Prithvi Dake and Jaewon Lee, third-year PhD students from UC Santa Barbara’s Chemical Engineering Department, have been awarded prestigious Mitsubishi Chemical Fellowships. The two-year fellowships were granted by the Mitsubishi Chemical Center for Advanced Materials (MC-CAM), an interdisciplinary materials center that enables a research partnership between the Mitsubishi Chemical Corporation (MCC) and the larger materials-science community at UCSB.

“Knowing how many of my colleagues are doing outstanding research, this fellowship is a strong motivator to keep pushing forward,” said Lee, a PhD candidate in the lab of assistant professor Tyler Mefford.

Lee’s research is focused on developing electrocatalysts — materials that can be used to store renewable energy efficiently and sustainably, using rechargeable liquid fuel which is easier to transport and store at a large scale. He explained, “Energy storage in liquid form is preferred because it makes the transportation and storage costs cheaper for a given energy density. Liquids, unlike gases or solids, are easy to transport, pump, and store using existing fuel infrastructure — tanks, pipelines, and refilling systems — which means we can leverage decades of engineering development.”

Jaewon Lee, 3rd-year PhD student in UCSB's Chemical Engineering Department

Lee’s work addresses one of the biggest challenges with renewable energy — its intermittency, which relates to the unpredictable energy production from sources like sun and wind, due to changing weather conditions. “By turning renewable electricity into liquid fuel,” he said, “we can capture excess energy when it’s available and release it when it’s not, supporting a cleaner and more reliable energy grid, and reduce reliance on fossil fuels.

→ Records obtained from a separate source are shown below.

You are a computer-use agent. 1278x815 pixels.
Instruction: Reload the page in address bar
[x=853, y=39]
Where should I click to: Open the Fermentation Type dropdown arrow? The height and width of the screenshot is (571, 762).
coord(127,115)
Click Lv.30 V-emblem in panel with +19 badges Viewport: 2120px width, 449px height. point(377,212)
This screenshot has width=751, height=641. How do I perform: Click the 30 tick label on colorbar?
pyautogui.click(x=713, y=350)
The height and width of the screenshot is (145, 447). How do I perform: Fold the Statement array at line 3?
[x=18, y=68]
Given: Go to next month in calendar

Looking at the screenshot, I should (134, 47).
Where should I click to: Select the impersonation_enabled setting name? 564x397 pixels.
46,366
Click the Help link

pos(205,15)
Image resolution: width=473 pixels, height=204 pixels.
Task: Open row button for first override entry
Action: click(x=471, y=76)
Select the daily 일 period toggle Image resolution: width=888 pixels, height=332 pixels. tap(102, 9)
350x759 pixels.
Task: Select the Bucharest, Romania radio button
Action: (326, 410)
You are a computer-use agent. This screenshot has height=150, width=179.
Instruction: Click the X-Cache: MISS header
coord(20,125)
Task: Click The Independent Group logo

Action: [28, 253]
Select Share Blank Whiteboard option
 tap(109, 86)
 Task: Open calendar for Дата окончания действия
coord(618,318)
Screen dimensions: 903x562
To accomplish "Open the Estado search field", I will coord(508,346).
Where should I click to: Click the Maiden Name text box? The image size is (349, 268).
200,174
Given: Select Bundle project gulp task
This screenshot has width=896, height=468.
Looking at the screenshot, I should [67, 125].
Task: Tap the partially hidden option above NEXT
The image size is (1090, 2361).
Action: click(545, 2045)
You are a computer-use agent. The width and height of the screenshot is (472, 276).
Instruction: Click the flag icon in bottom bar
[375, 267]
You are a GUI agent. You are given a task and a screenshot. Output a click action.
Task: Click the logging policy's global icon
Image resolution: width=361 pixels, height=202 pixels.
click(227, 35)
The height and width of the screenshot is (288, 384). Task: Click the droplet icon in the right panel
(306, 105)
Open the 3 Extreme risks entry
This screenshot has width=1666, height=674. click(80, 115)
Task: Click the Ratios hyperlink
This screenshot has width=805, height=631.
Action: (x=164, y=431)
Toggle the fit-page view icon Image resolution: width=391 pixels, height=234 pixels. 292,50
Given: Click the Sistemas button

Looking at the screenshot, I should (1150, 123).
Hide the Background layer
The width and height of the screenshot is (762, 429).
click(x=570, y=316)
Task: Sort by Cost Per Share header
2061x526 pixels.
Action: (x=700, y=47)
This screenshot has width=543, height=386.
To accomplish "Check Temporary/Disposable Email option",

Recognizing what he described as Lee’s ability “to combine bold vision with technical depth,” Mefford described why Lee was a perfect recipient of the fellowship. “The Mitsubishi Chemical Fellowship recognizes the high-risk, high-reward nature of his vision, which is to transform clean energy from an aspiration into a reliable, scalable, and affordable reality.”

Lee’s emphasis on innovation and scientific rigor reflects the broader mission of the MCC  projects, which are selected for their novelty, relevance to MCC’s business goals, and scientific merit. Dake’s research, which lies at the intersection of artificial intelligence and chemical engineering, is right in line with those requirements.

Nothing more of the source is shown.